Elle avait dit ça comme si finalement tout ça ne la concernait en aucune manière, comme s’il s’était agi de supporter telle ou telle équipe, le PSG contre l’OM, Lyon contre Saint-Étienne, les Celtics contre les Rangers, l’Inter contre l’AC. Comme si elle-même, petite employée, femme d’ouvrier, fille, petite-fille, arrière-petite-fille de prolétaires, dans le camp des dominés depuis des générations, ne voyait pas du tout en quoi les décisions prises en hautes sphères, les débats qui agitaient la rue et l’Assemblée nationale pouvaient s’appliquer à sa propre vie et à celle de ses enfants. Comme si la dureté de leur travail, leurs conditions de vie, l’impossibilité dans laquelle ils avaient été de faire des études, comme si le parcours de ses propres enfants, des copains de ses enfants, de ses neveux, de ses nièces, tout ça n’était pas politique. » (p. 483-484)

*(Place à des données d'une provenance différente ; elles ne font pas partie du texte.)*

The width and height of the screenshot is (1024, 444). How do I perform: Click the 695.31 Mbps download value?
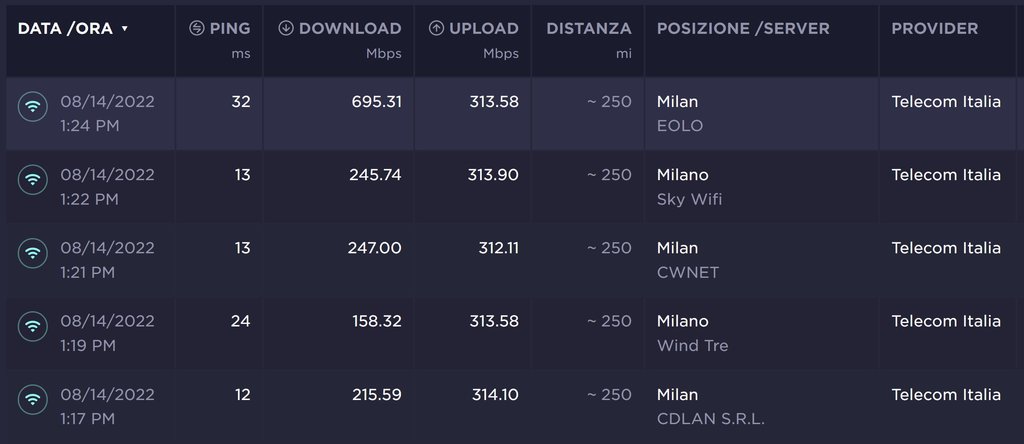369,101
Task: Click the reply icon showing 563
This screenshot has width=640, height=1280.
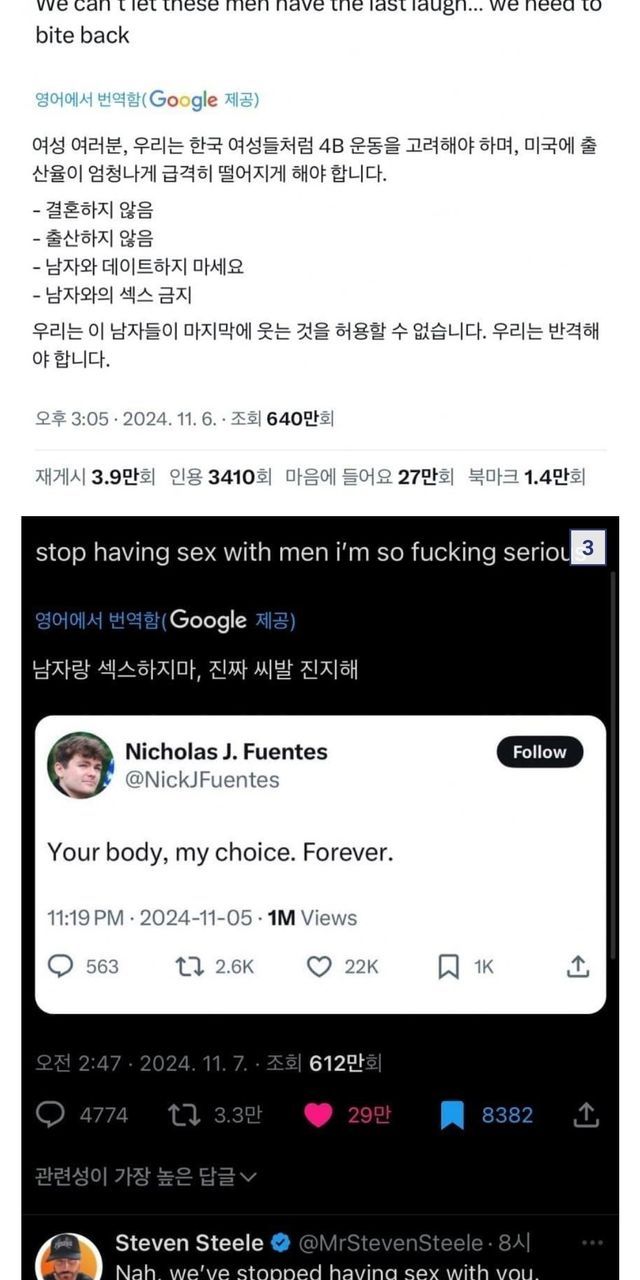Action: [x=61, y=966]
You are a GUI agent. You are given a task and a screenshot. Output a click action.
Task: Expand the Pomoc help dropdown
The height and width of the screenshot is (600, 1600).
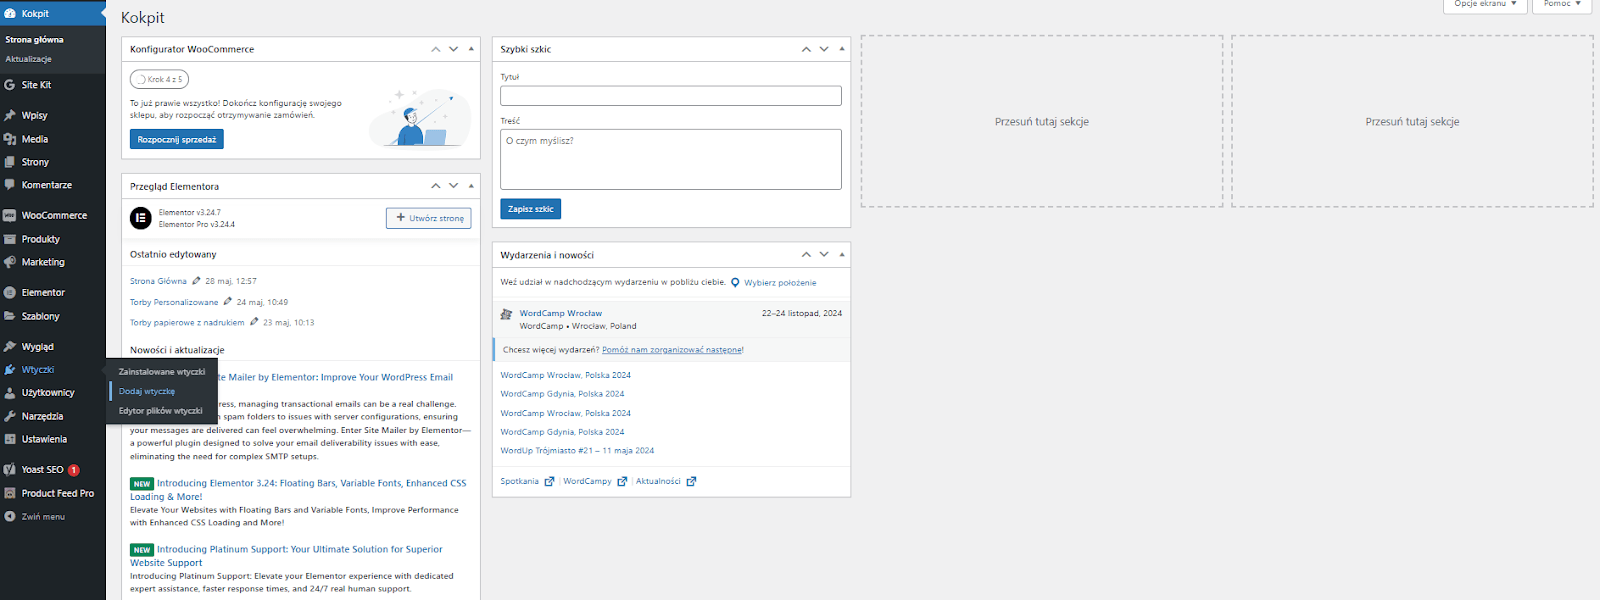[1562, 5]
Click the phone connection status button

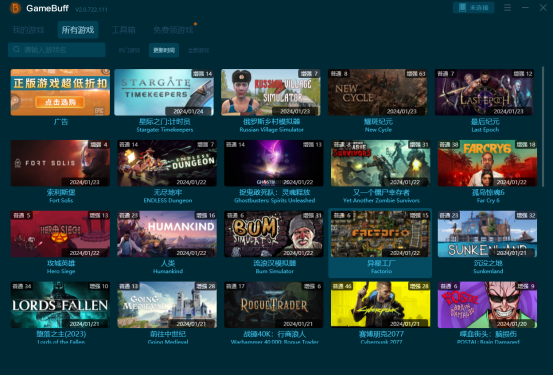click(x=473, y=7)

* Cette idée mériterait, sans vouloir sombrer dans l’âgisme, d’être explorée plus avant, in real life, à l’occasion de prochaines élections.

** On sait bien que les sondages ont en partie pour fonction de façonner les opinions. Néanmoins, certains chiffres font froid dans le dos.

Les lisières, roman d’Olivier Adam, Flammarion, Paris, 2012, « J’ai lu », 512 p., 7,90 €.